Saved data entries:
-----

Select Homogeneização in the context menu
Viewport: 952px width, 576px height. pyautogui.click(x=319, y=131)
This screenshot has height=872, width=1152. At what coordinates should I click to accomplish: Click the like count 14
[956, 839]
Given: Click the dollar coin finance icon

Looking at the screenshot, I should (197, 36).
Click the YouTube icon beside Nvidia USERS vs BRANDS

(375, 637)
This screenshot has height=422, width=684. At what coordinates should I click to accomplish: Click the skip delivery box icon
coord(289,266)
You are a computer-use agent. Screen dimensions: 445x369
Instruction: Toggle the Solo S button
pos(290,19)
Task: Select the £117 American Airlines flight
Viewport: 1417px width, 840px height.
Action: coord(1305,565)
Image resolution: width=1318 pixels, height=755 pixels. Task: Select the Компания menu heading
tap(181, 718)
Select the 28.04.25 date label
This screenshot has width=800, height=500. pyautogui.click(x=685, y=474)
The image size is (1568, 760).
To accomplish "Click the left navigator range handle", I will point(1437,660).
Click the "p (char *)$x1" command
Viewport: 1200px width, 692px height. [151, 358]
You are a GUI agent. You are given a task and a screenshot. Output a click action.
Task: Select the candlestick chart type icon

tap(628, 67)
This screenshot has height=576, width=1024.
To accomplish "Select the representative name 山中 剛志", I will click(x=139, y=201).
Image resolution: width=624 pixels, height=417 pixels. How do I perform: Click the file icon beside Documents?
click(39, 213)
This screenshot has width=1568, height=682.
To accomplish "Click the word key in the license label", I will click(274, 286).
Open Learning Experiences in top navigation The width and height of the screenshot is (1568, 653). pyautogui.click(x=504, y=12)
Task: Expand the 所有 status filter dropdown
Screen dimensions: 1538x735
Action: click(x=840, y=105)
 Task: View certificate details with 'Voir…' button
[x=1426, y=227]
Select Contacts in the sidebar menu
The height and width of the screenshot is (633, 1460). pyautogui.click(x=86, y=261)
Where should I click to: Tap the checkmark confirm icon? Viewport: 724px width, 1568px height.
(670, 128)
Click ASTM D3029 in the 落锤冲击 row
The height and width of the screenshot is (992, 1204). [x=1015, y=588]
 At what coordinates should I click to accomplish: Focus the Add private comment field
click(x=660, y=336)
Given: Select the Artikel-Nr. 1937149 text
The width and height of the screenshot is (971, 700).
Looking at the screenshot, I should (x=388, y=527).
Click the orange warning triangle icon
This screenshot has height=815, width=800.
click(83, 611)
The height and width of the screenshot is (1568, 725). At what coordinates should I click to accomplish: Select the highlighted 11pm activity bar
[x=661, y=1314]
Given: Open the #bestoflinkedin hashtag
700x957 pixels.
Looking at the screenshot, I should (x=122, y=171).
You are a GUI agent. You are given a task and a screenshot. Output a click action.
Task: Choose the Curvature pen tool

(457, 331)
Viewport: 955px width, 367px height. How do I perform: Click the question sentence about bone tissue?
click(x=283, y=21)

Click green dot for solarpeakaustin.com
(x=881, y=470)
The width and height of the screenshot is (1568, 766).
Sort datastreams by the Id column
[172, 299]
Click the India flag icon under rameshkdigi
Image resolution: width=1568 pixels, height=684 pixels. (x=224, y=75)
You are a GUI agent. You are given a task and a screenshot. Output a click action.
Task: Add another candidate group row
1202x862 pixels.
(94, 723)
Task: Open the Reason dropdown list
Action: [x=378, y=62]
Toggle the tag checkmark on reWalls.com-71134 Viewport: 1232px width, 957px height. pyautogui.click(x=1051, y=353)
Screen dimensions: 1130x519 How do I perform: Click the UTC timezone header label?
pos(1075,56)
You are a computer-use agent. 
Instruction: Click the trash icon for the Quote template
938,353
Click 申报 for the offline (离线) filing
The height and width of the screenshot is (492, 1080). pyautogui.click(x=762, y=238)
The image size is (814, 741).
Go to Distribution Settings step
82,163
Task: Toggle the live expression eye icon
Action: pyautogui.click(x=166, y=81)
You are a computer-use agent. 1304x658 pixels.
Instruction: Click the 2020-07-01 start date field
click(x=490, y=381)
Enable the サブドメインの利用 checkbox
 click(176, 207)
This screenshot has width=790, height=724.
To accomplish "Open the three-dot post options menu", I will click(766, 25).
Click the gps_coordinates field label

-----

Your instructions: Task for the records above: copy every line in which the word "computer" occurs.

Finished task:
You are a computer-use agent. Screen dimensions: 445x369
You are a computer-use agent. 
You are a computer-use agent. 1304x658 pixels.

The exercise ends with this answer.